Monday, August 31, 2009
I love cheese, and i will never understand those people that define "stink" as that wonderful aroma from cheese.
It can be said that from smell, even before sight, one can distinguish a french cheese shop from an italian one. In fact, the french prefer smooth goat cheese, while Italians prefer those hard or half-hard ones made out of sheep or cow milk. In France the fragrance is more sweet and hints more of milk. In Italy a scent of a cellar, mold and hay prevails.
But here at La Maison du Fromage at La Thuile (Ao) there is a different perfume. Most part of proposed cheeses is locally produced, but they also have something coming from France and other parts of Italy.
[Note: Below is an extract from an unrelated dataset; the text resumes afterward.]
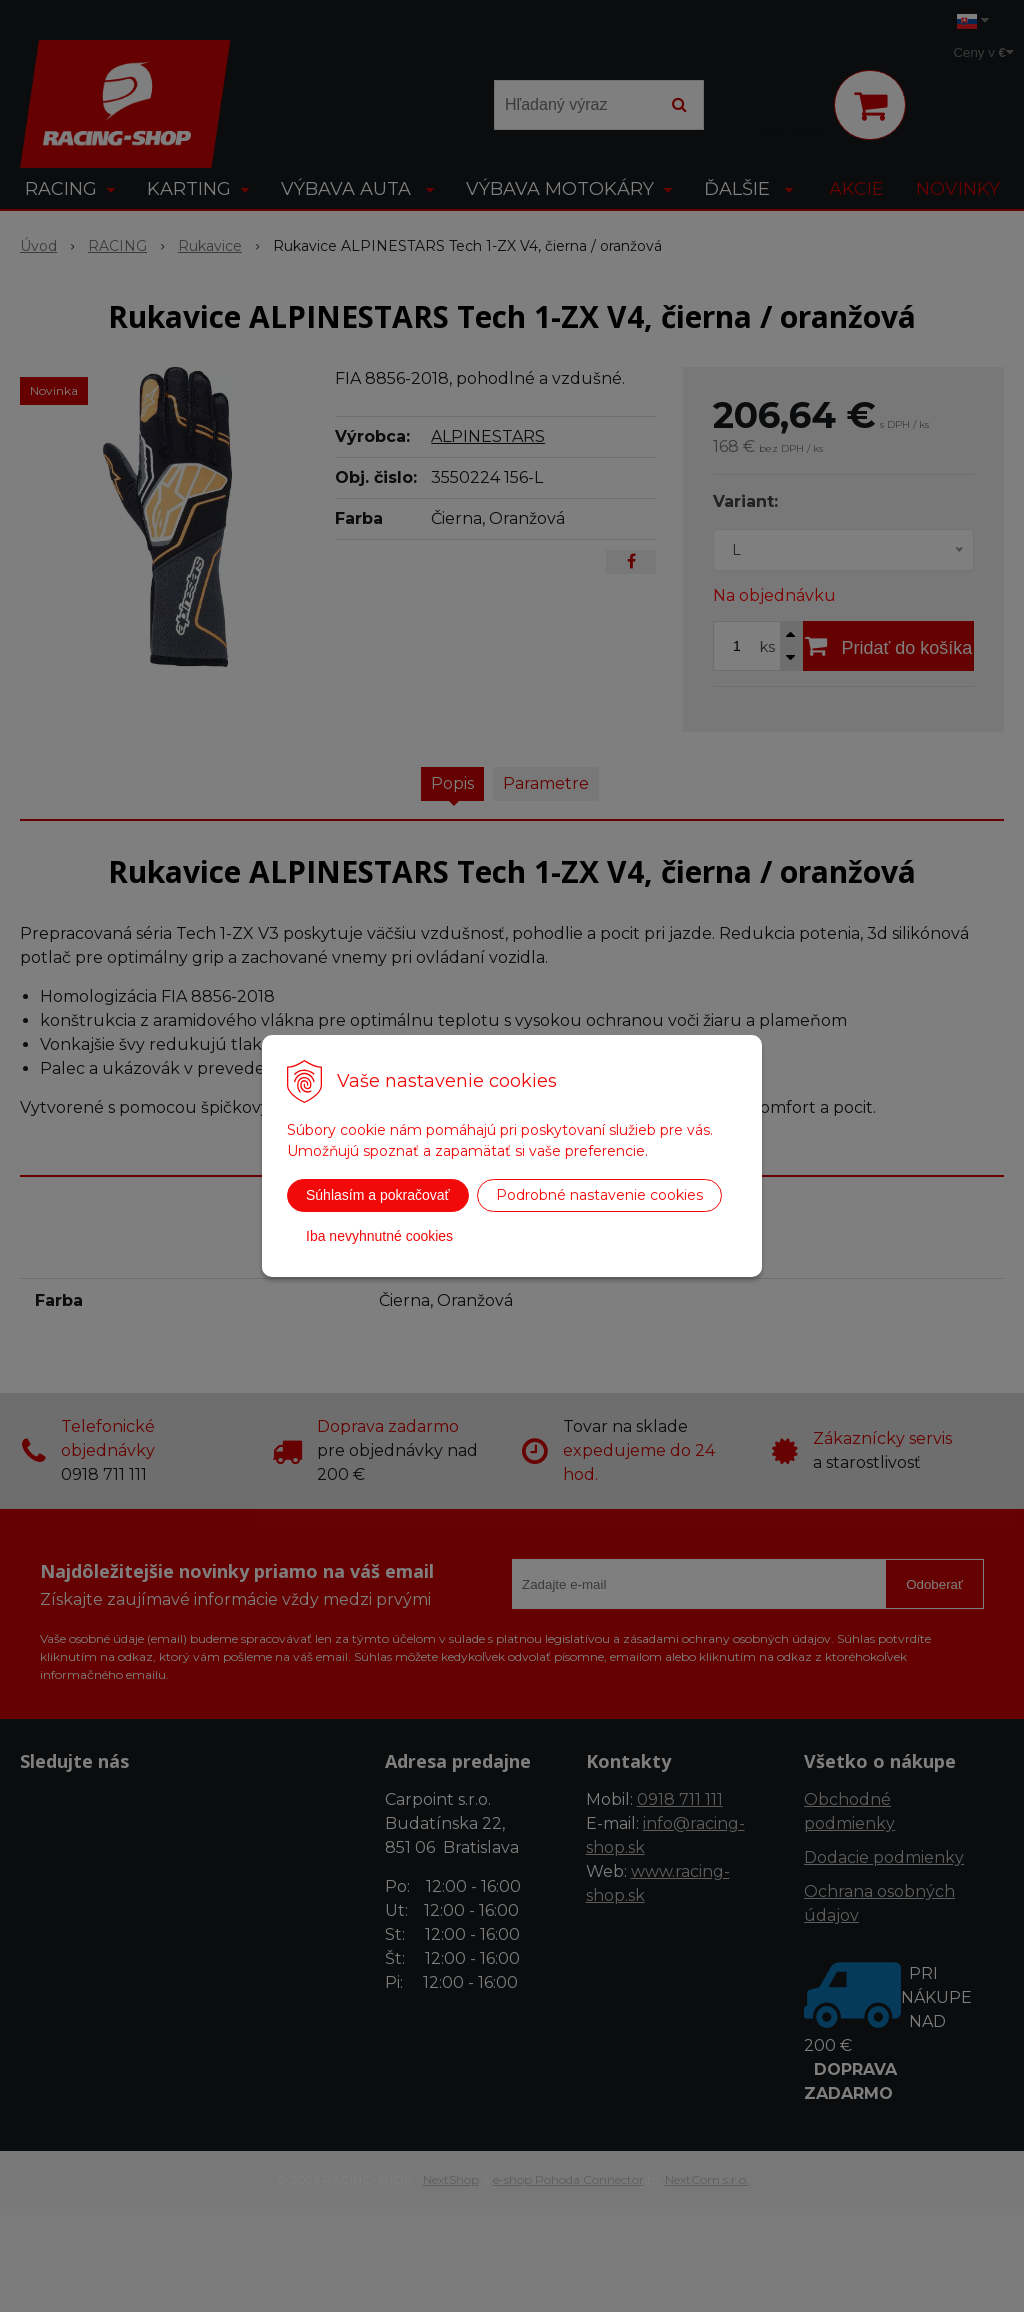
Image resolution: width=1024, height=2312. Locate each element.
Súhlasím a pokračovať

Also some longer-aged cheeses are displayed. The final result, therefore, is a right mixture of scents from different cultures.
Obviously Fontina cheese from this area lords over it.
The fontina cheese i used to know before was the product that usually is commonly sold in stores, and i judged it a cheese a little "banal". Elastic, a little spicy but without a remarkable personality.
Here at La Maison, instead, they proposed an aged Fontina that didn't look at all like the one i used to know, neither for the color (yellowish to browinsh, with irregular crust covered with dark molds), nor for the texture (half-hard, buttery and not elastic at all), or for the smell (bitter, strong and pungent), and for the taste (direct, bitter and spicy hot, with a note of almonds). After a small taste i was convinced to get a good slice.
We also bought a slice of Bleu d'Aoste (with wonderful veins of blue molds, consistent, buttery and spicey), and a couple of cheeses that i didn't know: the Grotta (harder and more aged, crumbly, strong taste), and the Capriolo (fresh smooth cheese made out of goat and cow milk, intense and spicey flavor).
At La Maison there are also other food products. We bought some Arnad lard and some fresh milk. A free white chocolate bar was offered.